**Working data:**
_ _ _ _ _ _ _
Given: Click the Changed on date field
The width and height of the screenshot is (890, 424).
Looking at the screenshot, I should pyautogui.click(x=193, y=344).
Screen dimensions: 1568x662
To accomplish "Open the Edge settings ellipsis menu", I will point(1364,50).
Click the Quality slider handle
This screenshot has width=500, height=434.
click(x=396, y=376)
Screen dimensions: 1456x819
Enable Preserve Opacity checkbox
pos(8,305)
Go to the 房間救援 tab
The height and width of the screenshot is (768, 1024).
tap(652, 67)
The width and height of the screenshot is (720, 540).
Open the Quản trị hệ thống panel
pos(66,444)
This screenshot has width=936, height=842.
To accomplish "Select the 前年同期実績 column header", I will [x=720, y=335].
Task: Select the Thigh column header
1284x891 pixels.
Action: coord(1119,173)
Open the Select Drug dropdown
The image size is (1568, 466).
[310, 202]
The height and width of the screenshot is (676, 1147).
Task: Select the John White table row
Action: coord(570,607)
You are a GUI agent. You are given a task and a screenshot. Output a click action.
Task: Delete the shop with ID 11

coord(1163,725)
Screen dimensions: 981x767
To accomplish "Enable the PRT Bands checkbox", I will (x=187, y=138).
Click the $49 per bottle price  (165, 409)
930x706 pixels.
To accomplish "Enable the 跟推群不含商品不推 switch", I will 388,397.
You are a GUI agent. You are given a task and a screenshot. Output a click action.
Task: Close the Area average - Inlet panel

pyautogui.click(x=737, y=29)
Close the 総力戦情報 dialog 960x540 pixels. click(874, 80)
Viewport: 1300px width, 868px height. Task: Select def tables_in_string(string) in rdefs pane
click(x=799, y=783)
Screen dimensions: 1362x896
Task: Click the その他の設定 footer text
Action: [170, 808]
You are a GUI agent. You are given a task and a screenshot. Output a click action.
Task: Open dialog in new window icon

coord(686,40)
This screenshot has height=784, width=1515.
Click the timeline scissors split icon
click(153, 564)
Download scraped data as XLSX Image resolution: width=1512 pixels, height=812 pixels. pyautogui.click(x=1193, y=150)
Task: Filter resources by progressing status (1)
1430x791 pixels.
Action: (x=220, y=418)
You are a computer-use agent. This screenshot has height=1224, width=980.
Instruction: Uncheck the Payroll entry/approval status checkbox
_ _ _ _ _ _ _
**What is asked:** Rewrite all of the lines above with "check box" substituted for every "checkbox", keeping everything else unchanged.

**Solution to this task:**
Given: Click the Changed on date field
The width and height of the screenshot is (890, 424).
Looking at the screenshot, I should pyautogui.click(x=193, y=344).
Screen dimensions: 1568x662
To accomplish "Open the Edge settings ellipsis menu", I will point(1364,50).
Click the Quality slider handle
This screenshot has width=500, height=434.
click(x=396, y=376)
Screen dimensions: 1456x819
Enable Preserve Opacity check box
pos(8,305)
Go to the 房間救援 tab
The height and width of the screenshot is (768, 1024).
tap(652, 67)
The width and height of the screenshot is (720, 540).
Open the Quản trị hệ thống panel
pos(66,444)
This screenshot has width=936, height=842.
To accomplish "Select the 前年同期実績 column header", I will [x=720, y=335].
Task: Select the Thigh column header
1284x891 pixels.
Action: coord(1119,173)
Open the Select Drug dropdown
The image size is (1568, 466).
[310, 202]
The height and width of the screenshot is (676, 1147).
Task: Select the John White table row
Action: coord(570,607)
You are a GUI agent. You are given a task and a screenshot. Output a click action.
Task: Delete the shop with ID 11

coord(1163,725)
Screen dimensions: 981x767
To accomplish "Enable the PRT Bands check box", I will (x=187, y=138).
Click the $49 per bottle price  (165, 409)
930x706 pixels.
To accomplish "Enable the 跟推群不含商品不推 switch", I will 388,397.
You are a GUI agent. You are given a task and a screenshot. Output a click action.
Task: Close the Area average - Inlet panel

pyautogui.click(x=737, y=29)
Close the 総力戦情報 dialog 960x540 pixels. click(874, 80)
Viewport: 1300px width, 868px height. Task: Select def tables_in_string(string) in rdefs pane
click(x=799, y=783)
Screen dimensions: 1362x896
Task: Click the その他の設定 footer text
Action: [170, 808]
You are a GUI agent. You are given a task and a screenshot. Output a click action.
Task: Open dialog in new window icon

coord(686,40)
This screenshot has height=784, width=1515.
Click the timeline scissors split icon
click(153, 564)
Download scraped data as XLSX Image resolution: width=1512 pixels, height=812 pixels. pyautogui.click(x=1193, y=150)
Task: Filter resources by progressing status (1)
1430x791 pixels.
Action: (x=220, y=418)
You are a computer-use agent. This screenshot has height=1224, width=980.
Instruction: Uncheck the Payroll entry/approval status check box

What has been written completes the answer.